Reproduce, character for character, every line of the entries from the one containing "ショップガイドはこちらから (428, 182)" through the last line, including both of those lines.

....................

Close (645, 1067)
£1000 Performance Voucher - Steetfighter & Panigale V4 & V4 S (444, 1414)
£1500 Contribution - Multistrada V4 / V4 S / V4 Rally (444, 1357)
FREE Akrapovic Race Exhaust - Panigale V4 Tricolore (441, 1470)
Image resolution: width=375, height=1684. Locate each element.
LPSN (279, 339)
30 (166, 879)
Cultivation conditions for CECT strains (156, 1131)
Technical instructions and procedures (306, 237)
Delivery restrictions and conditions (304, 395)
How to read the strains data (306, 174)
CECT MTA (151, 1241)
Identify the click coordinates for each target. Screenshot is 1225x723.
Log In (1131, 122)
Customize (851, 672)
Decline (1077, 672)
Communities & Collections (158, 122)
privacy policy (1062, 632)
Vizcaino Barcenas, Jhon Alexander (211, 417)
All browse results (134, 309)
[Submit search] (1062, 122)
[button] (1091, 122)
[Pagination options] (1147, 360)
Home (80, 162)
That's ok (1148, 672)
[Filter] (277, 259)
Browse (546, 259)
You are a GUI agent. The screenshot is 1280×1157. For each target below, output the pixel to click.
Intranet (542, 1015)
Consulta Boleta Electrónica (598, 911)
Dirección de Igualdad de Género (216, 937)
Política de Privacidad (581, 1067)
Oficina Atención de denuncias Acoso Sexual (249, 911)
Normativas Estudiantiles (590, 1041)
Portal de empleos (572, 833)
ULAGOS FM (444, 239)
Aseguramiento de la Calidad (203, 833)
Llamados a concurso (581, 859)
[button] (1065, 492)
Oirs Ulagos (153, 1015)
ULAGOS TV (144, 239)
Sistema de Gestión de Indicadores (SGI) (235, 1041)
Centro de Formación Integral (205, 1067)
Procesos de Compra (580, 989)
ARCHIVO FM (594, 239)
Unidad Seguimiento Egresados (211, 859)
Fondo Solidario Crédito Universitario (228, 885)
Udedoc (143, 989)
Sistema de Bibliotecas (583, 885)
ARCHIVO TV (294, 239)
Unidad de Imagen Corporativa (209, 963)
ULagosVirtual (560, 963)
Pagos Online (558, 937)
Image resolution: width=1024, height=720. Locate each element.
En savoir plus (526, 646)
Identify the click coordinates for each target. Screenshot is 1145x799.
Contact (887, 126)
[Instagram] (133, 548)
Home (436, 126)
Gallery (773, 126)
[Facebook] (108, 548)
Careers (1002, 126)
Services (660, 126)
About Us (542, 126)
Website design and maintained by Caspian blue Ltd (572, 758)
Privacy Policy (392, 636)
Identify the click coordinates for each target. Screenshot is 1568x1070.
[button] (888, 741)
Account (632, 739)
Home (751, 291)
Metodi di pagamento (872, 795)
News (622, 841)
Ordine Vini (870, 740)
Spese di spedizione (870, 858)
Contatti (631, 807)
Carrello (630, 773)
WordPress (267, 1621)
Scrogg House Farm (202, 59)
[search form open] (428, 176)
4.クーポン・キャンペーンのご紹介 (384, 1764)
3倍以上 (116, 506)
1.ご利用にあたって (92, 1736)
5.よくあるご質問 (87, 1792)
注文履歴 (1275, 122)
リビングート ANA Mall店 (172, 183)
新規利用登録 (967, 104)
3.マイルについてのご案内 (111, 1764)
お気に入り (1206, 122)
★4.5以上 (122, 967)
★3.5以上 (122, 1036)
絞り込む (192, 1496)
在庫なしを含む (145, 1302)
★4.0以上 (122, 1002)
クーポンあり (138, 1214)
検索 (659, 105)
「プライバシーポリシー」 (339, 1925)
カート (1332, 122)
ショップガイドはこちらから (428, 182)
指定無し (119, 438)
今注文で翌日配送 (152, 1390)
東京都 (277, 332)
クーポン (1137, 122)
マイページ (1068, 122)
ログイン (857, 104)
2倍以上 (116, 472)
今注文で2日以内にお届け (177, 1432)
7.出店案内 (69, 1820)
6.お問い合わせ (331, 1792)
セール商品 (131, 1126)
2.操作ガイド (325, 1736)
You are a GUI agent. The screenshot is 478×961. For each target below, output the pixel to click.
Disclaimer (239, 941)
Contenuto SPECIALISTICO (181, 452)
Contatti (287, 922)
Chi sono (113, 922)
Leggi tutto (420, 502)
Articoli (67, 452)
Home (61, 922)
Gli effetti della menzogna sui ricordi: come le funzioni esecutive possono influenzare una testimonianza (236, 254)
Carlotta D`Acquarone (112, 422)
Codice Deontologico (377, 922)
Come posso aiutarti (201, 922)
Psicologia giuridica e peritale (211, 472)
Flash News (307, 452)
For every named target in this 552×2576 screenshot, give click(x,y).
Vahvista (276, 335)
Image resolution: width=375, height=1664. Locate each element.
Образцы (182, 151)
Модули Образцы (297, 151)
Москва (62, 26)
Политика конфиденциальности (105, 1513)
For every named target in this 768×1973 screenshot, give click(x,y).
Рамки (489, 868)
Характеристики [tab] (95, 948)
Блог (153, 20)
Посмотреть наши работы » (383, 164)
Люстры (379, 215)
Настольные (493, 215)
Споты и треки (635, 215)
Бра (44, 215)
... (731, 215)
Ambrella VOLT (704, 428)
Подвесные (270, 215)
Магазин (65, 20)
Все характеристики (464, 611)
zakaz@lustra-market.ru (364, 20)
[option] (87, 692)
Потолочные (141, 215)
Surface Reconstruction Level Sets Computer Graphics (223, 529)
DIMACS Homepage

....................

Solution to this task:
ショップガイドはこちらから (428, 182)
指定無し (119, 438)
今注文で翌日配送 (152, 1390)
東京都 (277, 332)
クーポン (1137, 122)
マイページ (1068, 122)
ログイン (857, 104)
2倍以上 (116, 472)
今注文で2日以内にお届け (177, 1432)
7.出店案内 (69, 1820)
6.お問い合わせ (331, 1792)
セール商品 (131, 1126)
2.操作ガイド (325, 1736)
You are a GUI agent. The screenshot is 478×961. For each target below, output the pixel to click.
Disclaimer (239, 941)
Contenuto SPECIALISTICO (181, 452)
Contatti (287, 922)
Chi sono (113, 922)
Leggi tutto (420, 502)
Articoli (67, 452)
Home (61, 922)
Gli effetti della menzogna sui ricordi: come le funzioni esecutive possono influenzare una testimonianza (236, 254)
Carlotta D`Acquarone (112, 422)
Codice Deontologico (377, 922)
Come posso aiutarti (201, 922)
Psicologia giuridica e peritale (211, 472)
Flash News (307, 452)
For every named target in this 552×2576 screenshot, give click(x,y).
Vahvista (276, 335)
Image resolution: width=375, height=1664. Locate each element.
Образцы (182, 151)
Модули Образцы (297, 151)
Москва (62, 26)
Политика конфиденциальности (105, 1513)
For every named target in this 768×1973 screenshot, give click(x,y).
Рамки (489, 868)
Характеристики [tab] (95, 948)
Блог (153, 20)
Посмотреть наши работы » (383, 164)
Люстры (379, 215)
Настольные (493, 215)
Споты и треки (635, 215)
Бра (44, 215)
... (731, 215)
Ambrella VOLT (704, 428)
Подвесные (270, 215)
Магазин (65, 20)
Все характеристики (464, 611)
zakaz@lustra-market.ru (364, 20)
[option] (87, 692)
Потолочные (141, 215)
Surface Reconstruction Level Sets Computer Graphics (223, 529)
DIMACS Homepage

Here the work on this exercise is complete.